Excerpt:
In re the Claim of Moran
This text of 95 A.D.3d 1586 (In re the Claim of Moran) is published on Counsel Stack Legal Research, covering Appellate Division of the Supreme Court of the State of New York primary law. Counsel Stack provides free access to over 12 million legal documents including statutes, case law, regulations, and constitutions.
Opinion
Appeal from a decision of the Unemployment Insurance Appeal Board, filed March 23, 2011, which ruled that claimant was disqualified from receiving unemployment insurance benefits because her employment was terminated due to misconduct.
Claimant worked as a receptionist at a dental office and her duties included completing insurance forms and submitting them for payment. She was terminated from her position after her employer discovered that she had forged the signature of a patient’s mother on an insurance form. The Unemployment Insurance Appeal Board ruled that claimant was disqualified from receiving unemployment insurance benefits because her employment was terminated due to misconduct. Claimant appeals.

Dataset extract:
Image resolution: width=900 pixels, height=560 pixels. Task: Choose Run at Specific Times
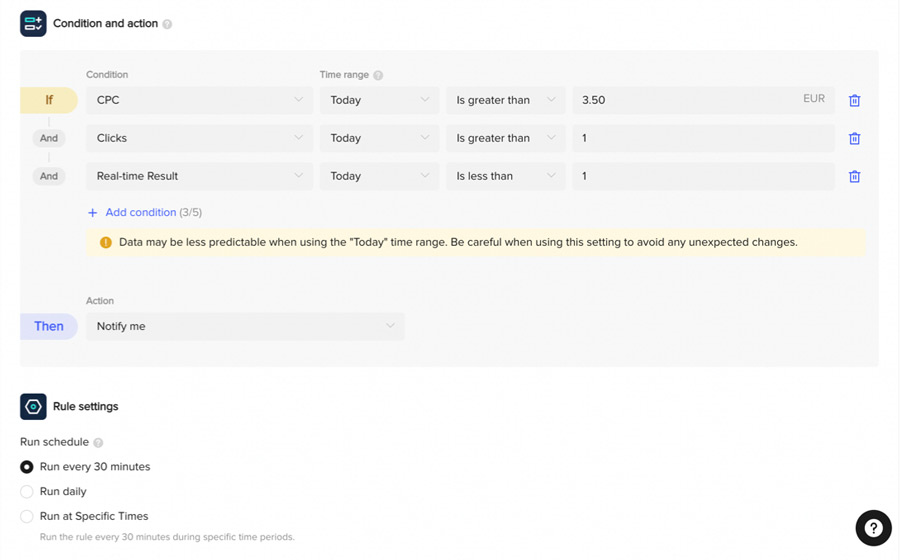click(x=27, y=517)
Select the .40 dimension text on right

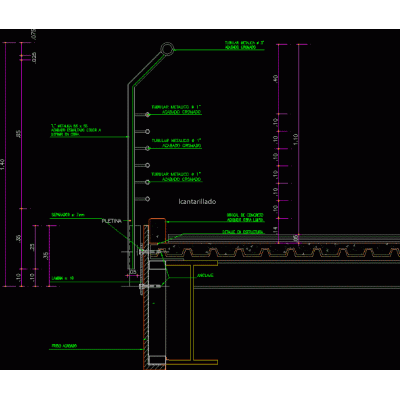275,79
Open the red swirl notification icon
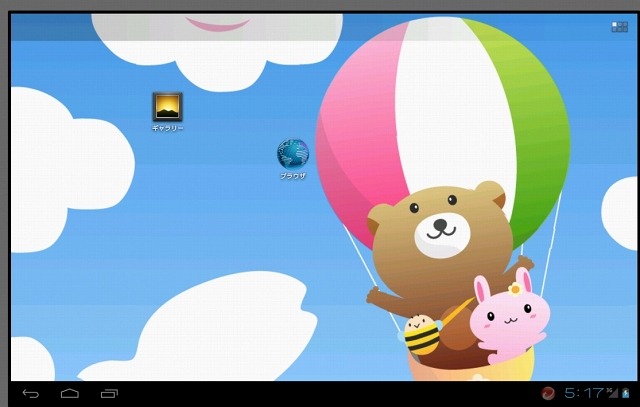 click(549, 393)
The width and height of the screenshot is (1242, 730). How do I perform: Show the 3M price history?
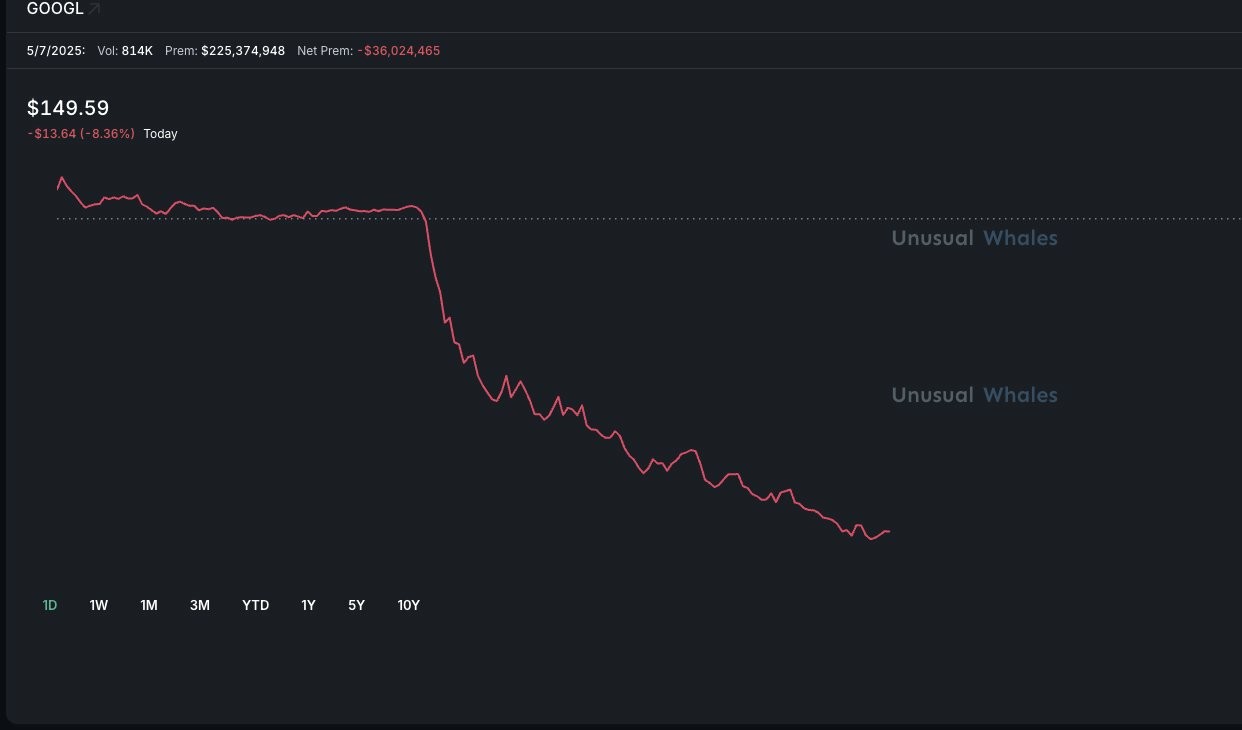click(200, 605)
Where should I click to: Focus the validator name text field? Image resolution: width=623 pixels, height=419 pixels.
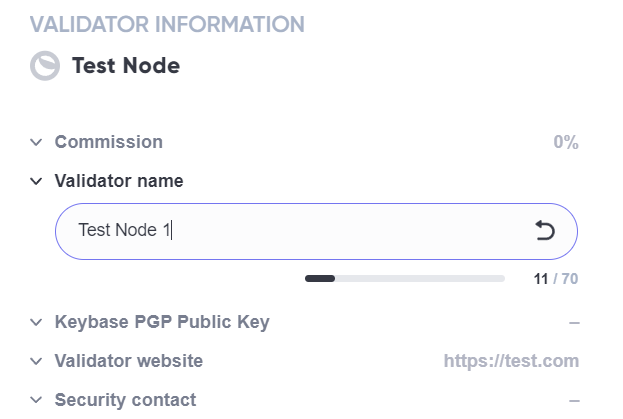click(300, 231)
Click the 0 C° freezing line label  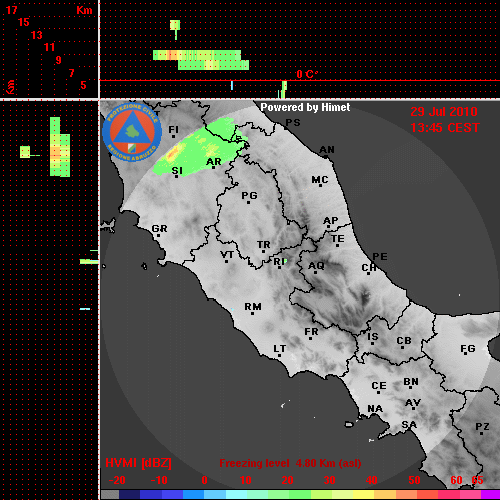tap(307, 74)
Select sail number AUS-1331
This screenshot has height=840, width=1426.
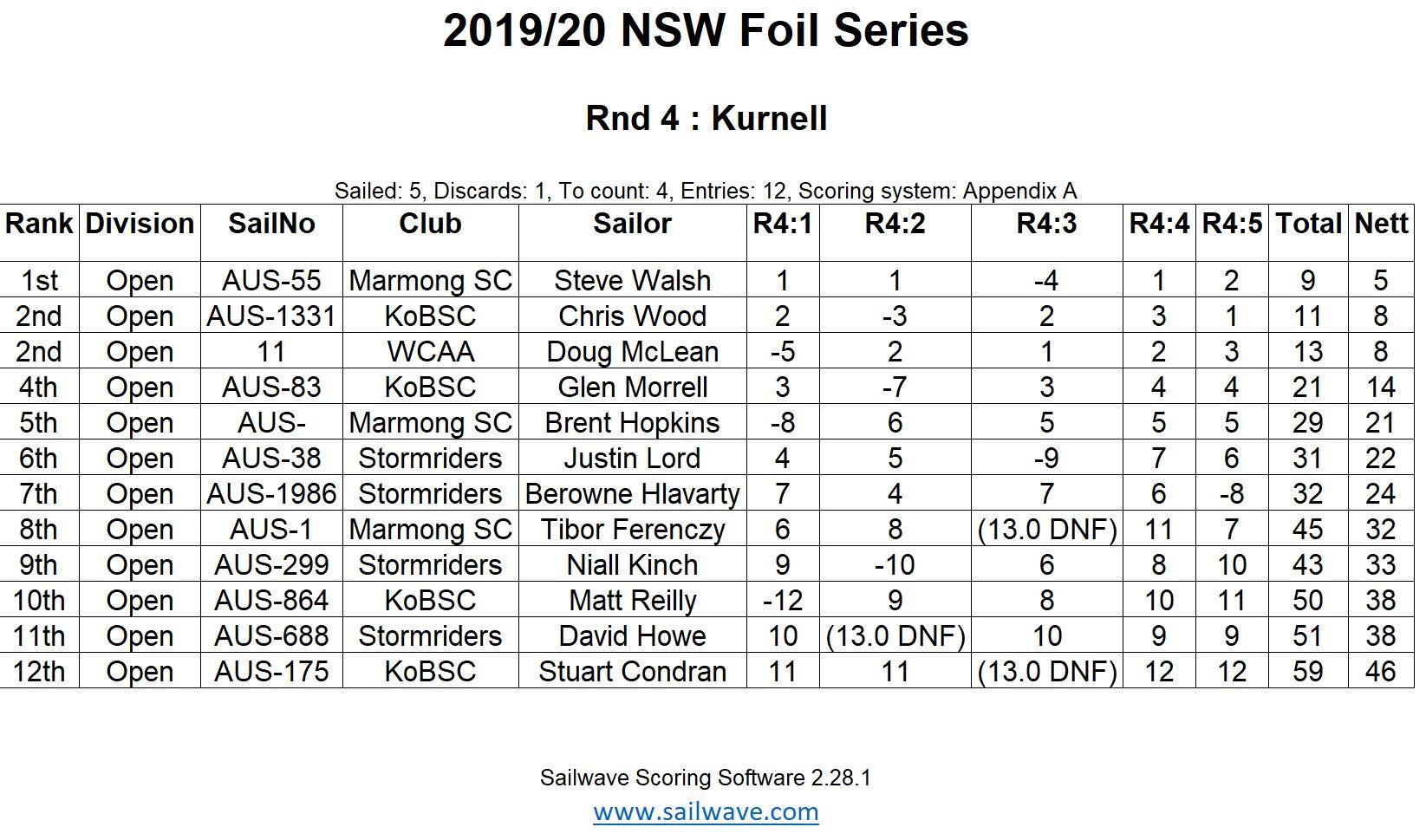(271, 316)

Task to carry out: Pick up the court opinion on Moran's unemployment insurance claim after its last sentence and continue it.

The answer:
We affirm. An employee’s falsification of business documents may constitute misconduct disqualifying the employee from receiving unemployment insurance benefits (see Matter of Novak [Commissioner of Labor], 52 AD3d 1144, 1145 [2008]; Matter of McFarlane [Commissioner of Labor], 51 AD3d 1317,1318 [2008], lv denied 11 NY3d 710 [2008]). Here, the employer was informed by the patient’s parents that his mother had not signed the insurance form authorizing payment to be made directly to the employer. When the employer questioned claimant about the form, she indicated that she had completed it as she had been instructed by a coworker. The employer reviewed other paperwork that the patient’s mother had completed and determined that claimant had penned the signature on the form at issue. Although claimant denied forging the mother’s signature, she admitted to completing the form. In view of the foregoing, and inasmuch as any inconsistencies in the testimony presented a credibility issue for the Hearing Officer to resolve (see Matter of Lumbrazo [Environmental Remediation Servs., Inc. — Commissioner of Labor], 79 AD3d 1500, 1500 [2010]; Matter of Messado [City of New York — Commissioner of Labor], 76 AD3d 740, 741 [2010]), we conclude that substantial evidence supports the Board’s decision and find no reason to disturb it.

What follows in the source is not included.